US-Taliban Agreement Portends Several Challenges For India
By Kanwal Sibal
MAR 05, 2020
The US-Taliban agreement is lopsided, explained by the tight timetable for President Donald Trump to deliver on his campaign promise to bring the US troops back home before the presidential election in November.
There is a glaring gap between the claim that the peace process in Afghanistan should be Afghan-owned and Afghan-led, repeated in the joint India-US statement during Trump’s visit, and direct negotiations between the US and the Taliban culminating in an agreement.

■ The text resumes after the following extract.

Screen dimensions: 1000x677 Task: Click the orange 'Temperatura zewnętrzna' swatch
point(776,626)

By this separate agreement with the Islamic Emirate of Afghanistan (IEA), as demanded adamantly by the Taliban, the US has accorded the latter a status equal to the legitimate Afghan government, even if the US pro forma notes in the agreement that it does not recognise the IEA.
The US has agreed to withdraw all troops in 14 months, including “non-diplomatic civilian personnel, private security contractors, trainers, advisors, and supporting services personnel ”, another key Taliban demand.

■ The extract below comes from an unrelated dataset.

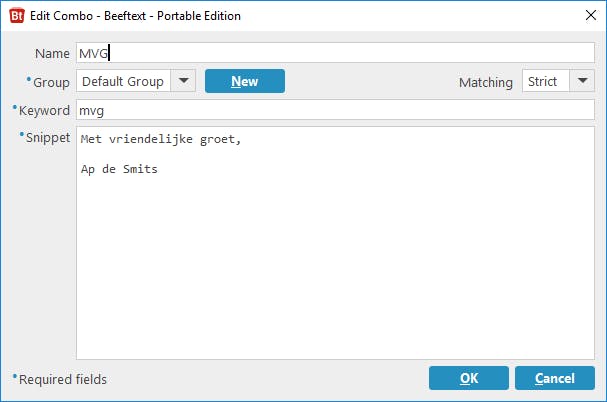Click the Name label

52,53
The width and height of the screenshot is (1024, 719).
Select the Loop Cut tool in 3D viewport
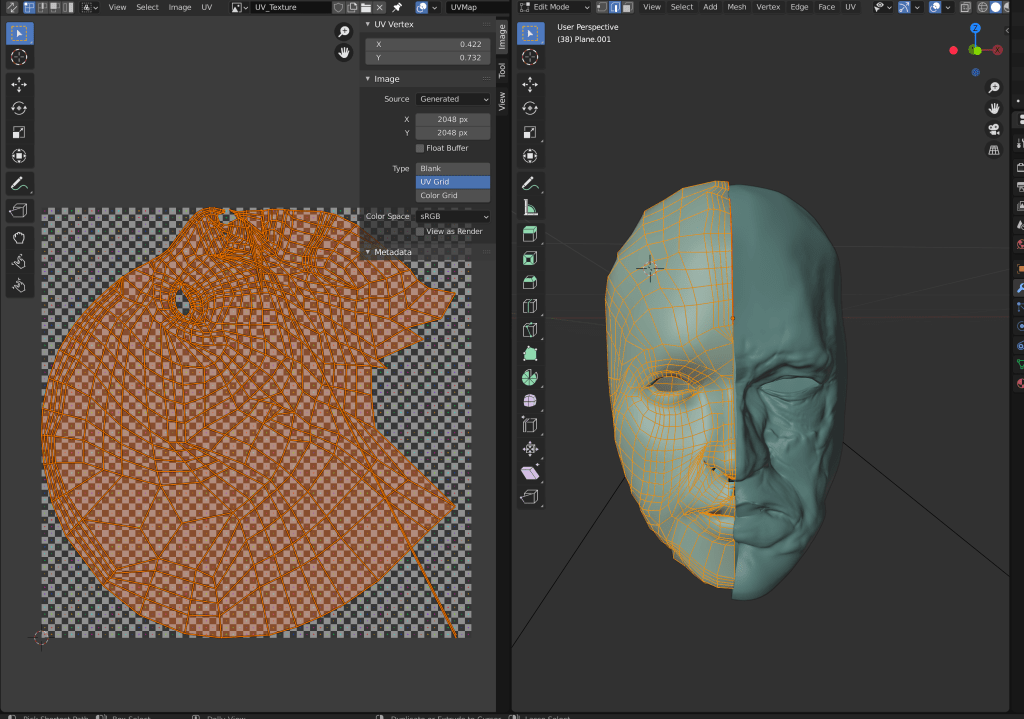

This means no bases, no residual forces left to prevent a full Taliban takeover. The joint declaration between the US and the Afghan government of February 29, 2020, says that the US will seek funds on a yearly basis that support the training, equipping, advising and sustaining of Afghan security forces, but once the US withdraws, Afghanistan will lose its strategic value for America and the commitment to maintain this financial support, especially if intra-Afghan talks succeed and the Taliban are in the government, will make little sense.

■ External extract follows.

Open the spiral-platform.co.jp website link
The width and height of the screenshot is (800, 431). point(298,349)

The Taliban, according to the agreement, “will not allow any of its members, other individuals or groups, including Al Qaeda, to use the soil of Afghanistan to threaten the security of the United States and its allies”.
For one, the Taliban do not control the entire “soil of Afghanistan”. Intriguingly, unlike in the joint declaration between the US and the Afghan government, the ISIS-K is not mentioned.
More importantly, groups like the LeT and JeM, which are UN designated terrorist organisations, are not mentioned, which leaves India exposed.
If combating terrorism is a shared responsibility of the international community, as is now accepted in umpteen declarations, why the Taliban has not been asked to forswear all violence outside Afghanistan is unfortunate.
Strengthened India-US counter-terrorism cooperation has pertinence essentially in the Pakistan-Afghanistan context, which the USTaliban agreement overlooks. US sanctions on Taliban leaders are required to be removed in three months (by May 29), which means that even this pressure point on the Taliban in the context of the intra-Afghan talks has been forgone.
On the prisoner release issue, differences have erupted already because whereas the US-Afghanistan joint declaration speaks of the feasibility of releasing significant numbers of prisoners on both sides, the US-Taliban agreement stipulates that 5,000 Taliban prisoners and up to 1,000 prisoners “from the other side” by the Taliban will be released by March 10, which is when the Oslo-based intra-Afghan talks begin.
The Afghan government has declared that no prisoner release will take place before these talks begin, and the Taliban has announced that as per their agreement with the US they will not attack foreign forces but that their “operations will continue against the Kabul administration forces”.
The ceasefire issue has been left undetermined in the US-Taliban agreement, even though it is critically important for bringing peace to Afghanistan and ending violence. This shows the huge pitfalls ahead.
Afghanistan’s future which we cannot control ourselves is most uncertain, and this is problematic for India. What we need is selfconfidence and building capabilities to deal with challenges as they arise.